■ WHAT IS REQUIRED:
Return, exactly as written, every line from the first line of the data below through the line that contains "Carla Jiménez (15, 1357)".
▼▼▼
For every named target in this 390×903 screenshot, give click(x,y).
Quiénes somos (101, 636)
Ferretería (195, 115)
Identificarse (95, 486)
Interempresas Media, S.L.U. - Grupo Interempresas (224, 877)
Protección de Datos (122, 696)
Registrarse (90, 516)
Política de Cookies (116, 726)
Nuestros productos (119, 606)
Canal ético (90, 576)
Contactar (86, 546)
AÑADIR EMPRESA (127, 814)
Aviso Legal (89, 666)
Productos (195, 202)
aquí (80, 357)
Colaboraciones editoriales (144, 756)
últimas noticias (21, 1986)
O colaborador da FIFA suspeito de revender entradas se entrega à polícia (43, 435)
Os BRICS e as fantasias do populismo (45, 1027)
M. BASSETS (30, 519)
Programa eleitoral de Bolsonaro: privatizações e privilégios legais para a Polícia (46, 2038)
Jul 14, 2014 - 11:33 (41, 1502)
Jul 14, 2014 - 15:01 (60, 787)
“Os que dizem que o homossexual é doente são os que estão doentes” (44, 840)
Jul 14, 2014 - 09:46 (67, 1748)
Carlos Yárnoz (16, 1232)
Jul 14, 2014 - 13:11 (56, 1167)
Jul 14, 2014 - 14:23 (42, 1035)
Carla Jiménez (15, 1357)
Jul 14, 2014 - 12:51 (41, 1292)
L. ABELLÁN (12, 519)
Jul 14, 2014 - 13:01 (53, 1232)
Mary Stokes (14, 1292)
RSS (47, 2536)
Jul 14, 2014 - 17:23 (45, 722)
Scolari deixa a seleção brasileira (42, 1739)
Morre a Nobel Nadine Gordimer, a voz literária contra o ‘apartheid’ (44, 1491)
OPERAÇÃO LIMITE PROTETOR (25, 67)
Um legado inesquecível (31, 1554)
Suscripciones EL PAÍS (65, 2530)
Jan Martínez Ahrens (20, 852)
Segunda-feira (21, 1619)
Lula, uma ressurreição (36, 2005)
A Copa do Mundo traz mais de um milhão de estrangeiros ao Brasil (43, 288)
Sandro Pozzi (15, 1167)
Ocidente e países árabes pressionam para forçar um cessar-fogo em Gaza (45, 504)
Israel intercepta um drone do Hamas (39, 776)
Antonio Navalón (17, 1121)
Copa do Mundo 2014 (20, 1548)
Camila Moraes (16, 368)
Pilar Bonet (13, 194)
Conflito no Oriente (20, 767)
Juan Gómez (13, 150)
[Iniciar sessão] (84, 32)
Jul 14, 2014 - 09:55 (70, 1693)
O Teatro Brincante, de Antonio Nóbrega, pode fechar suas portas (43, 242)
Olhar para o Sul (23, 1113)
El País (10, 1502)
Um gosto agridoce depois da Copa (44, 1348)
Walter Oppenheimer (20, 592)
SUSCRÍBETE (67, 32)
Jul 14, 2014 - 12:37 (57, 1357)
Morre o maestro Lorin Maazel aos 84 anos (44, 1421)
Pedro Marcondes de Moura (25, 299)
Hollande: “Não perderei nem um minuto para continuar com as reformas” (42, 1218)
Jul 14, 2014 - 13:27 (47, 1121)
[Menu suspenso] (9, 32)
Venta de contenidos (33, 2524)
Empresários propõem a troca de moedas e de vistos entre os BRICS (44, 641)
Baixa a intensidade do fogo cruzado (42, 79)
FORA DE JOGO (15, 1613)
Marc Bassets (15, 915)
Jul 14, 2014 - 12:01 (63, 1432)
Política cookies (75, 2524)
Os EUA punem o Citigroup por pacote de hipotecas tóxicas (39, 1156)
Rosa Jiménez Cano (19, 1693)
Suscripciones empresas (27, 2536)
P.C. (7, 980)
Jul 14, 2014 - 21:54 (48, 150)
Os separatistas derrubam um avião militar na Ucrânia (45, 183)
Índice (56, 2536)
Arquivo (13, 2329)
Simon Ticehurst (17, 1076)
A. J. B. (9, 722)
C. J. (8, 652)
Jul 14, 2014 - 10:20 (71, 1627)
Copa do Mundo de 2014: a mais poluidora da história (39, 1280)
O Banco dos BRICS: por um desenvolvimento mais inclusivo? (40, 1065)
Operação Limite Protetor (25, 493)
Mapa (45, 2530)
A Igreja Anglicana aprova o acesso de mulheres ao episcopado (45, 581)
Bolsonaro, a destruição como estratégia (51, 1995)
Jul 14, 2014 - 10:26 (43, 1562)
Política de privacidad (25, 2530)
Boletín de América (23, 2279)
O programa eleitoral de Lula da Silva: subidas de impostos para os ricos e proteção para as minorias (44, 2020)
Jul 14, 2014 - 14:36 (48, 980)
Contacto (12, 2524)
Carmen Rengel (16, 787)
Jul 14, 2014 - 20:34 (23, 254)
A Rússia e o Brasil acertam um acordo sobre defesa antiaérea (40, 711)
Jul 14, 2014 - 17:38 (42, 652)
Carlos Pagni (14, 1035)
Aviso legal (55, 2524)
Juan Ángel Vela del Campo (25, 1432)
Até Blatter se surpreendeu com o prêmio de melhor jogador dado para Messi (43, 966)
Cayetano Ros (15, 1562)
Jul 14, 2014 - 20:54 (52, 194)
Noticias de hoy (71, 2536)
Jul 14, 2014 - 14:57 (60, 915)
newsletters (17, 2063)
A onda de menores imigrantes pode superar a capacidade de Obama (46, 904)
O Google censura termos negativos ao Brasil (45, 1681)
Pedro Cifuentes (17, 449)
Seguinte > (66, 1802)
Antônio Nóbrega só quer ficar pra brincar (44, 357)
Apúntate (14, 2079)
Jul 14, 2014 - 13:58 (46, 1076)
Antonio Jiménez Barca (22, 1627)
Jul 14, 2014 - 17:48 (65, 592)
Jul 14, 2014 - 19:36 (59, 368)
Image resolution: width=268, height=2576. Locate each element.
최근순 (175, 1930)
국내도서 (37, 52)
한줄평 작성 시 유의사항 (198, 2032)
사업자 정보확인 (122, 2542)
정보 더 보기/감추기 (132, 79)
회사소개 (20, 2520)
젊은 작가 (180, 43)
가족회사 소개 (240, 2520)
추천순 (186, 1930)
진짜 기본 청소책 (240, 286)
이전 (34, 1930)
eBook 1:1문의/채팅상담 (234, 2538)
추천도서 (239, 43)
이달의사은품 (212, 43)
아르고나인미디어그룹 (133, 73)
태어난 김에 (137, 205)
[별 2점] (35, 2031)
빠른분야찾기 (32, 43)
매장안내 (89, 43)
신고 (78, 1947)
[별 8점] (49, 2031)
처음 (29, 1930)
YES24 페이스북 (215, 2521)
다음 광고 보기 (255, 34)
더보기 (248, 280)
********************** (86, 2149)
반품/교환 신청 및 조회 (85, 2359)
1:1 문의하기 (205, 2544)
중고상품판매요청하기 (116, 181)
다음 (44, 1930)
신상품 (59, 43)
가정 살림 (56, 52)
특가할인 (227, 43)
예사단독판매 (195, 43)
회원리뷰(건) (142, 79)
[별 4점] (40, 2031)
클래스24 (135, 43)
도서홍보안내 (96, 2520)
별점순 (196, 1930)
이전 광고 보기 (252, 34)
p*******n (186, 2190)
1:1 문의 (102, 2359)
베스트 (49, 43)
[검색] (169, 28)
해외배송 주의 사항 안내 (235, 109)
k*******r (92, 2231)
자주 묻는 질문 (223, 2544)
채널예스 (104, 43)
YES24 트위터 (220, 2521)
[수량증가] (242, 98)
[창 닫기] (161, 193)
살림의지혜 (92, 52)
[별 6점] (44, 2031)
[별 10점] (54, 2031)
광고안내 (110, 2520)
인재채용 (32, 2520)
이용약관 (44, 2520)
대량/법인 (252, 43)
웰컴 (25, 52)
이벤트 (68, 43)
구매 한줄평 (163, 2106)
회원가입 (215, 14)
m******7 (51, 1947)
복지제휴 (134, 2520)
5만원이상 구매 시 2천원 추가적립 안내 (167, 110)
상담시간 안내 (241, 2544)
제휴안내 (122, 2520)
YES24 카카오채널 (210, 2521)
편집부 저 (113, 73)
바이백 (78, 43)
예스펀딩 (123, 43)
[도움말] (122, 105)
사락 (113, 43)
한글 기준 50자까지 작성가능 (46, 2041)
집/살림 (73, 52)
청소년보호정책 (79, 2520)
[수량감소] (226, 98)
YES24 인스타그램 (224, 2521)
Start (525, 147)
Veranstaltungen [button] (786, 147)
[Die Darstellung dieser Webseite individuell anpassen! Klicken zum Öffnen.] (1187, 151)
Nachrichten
▲▲▲
■ TASK SOLUTION:
For every named target in this 390×903 screenshot, give click(x,y).
Quiénes somos (101, 636)
Ferretería (195, 115)
Identificarse (95, 486)
Interempresas Media, S.L.U. - Grupo Interempresas (224, 877)
Protección de Datos (122, 696)
Registrarse (90, 516)
Política de Cookies (116, 726)
Nuestros productos (119, 606)
Canal ético (90, 576)
Contactar (86, 546)
AÑADIR EMPRESA (127, 814)
Aviso Legal (89, 666)
Productos (195, 202)
aquí (80, 357)
Colaboraciones editoriales (144, 756)
últimas noticias (21, 1986)
O colaborador da FIFA suspeito de revender entradas se entrega à polícia (43, 435)
Os BRICS e as fantasias do populismo (45, 1027)
M. BASSETS (30, 519)
Programa eleitoral de Bolsonaro: privatizações e privilégios legais para a Polícia (46, 2038)
Jul 14, 2014 - 11:33 (41, 1502)
Jul 14, 2014 - 15:01 (60, 787)
“Os que dizem que o homossexual é doente são os que estão doentes” (44, 840)
Jul 14, 2014 - 09:46 (67, 1748)
Carlos Yárnoz (16, 1232)
Jul 14, 2014 - 13:11 (56, 1167)
Jul 14, 2014 - 14:23 (42, 1035)
Carla Jiménez (15, 1357)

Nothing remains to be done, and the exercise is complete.